Para un enlace, se usa el verbo "cliquer"

"Clique sur ce lien" 
"Il suffit d'un clic pour accéder à la page"

NB: no están en el CNTRL 
Pero sí en San Google:
Résultats *1* - *10* sur un total d'environ *26 300 000* pour *cliquer *

Por cierto ¿qué es el "botón" de una web?


----------



## chics

Ah, gracias, me sonaba pero no sabía... 
Otra cosita, ¿se utiliza también "faire clic sur" (no creo, pero por si acaso)? ¿se entiende? ¿parece igual, mejor o claramente peor que _cliquer_?


----------



## Paquita

Uso "clic" cuando tengo que precisar "con la parte derecha o izquierda del ratón"

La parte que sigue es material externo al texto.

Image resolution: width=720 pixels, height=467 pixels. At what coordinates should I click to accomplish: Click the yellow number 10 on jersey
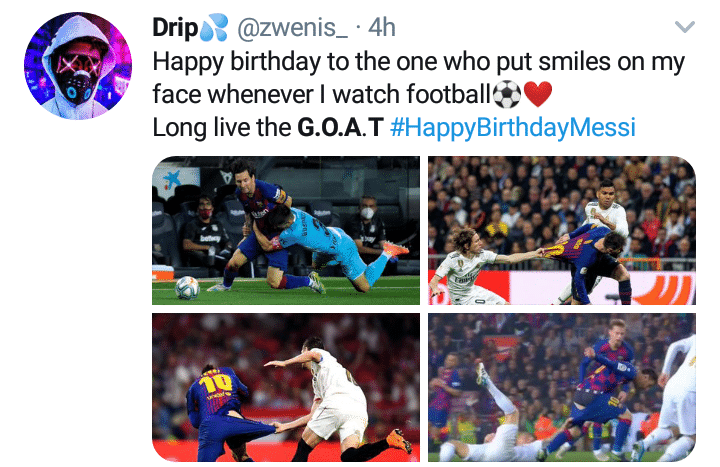click(216, 383)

Tu fais d'abord *un double clic* (izquierda) sur... puis *clic droit* sur....

Para el botón, si es algo como "aceptar", digo "tu cliques sur "valider" sin usar equivalente de la palabra "botón".. Para mí, "bouton" se refiere al ratón... (bouton droit, bouton gauche) Pero mi vocabulario informático se reduce a lo esencial...poca cosa


----------



## Maimai

"Faire clic sur" ne s'utilise pas! 
On dira : "cliquer sur", "double-cliquer sur"


----------



## chics

Merci pour toutes ces précissions!


----------



## Paquita

Maimai said:


> "Faire clic sur" ne s'utilise pas!


 

"Faire clic sur", non, "mais faire *un* clic droit " oui !

http://www.google.com/search?hl=fr&rls=com.microsoft%3Afr%3AIE-SearchBox&rlz=1I7GGLJ&q=%22faire+un+clic+droit%22&btnG=Rechercher&lr=

et "faire un clic droit sur"
http://www.google.com/search?hl=fr&...="faire+un+clic+droit+sur"&btnG=Rechercher&lr=



> On dira : "cliquer sur", "double-cliquer sur


 
Oui, "faire *un* double-clic" ; cela sous-entend "gauche"


----------



## chics

Merci encore !


----------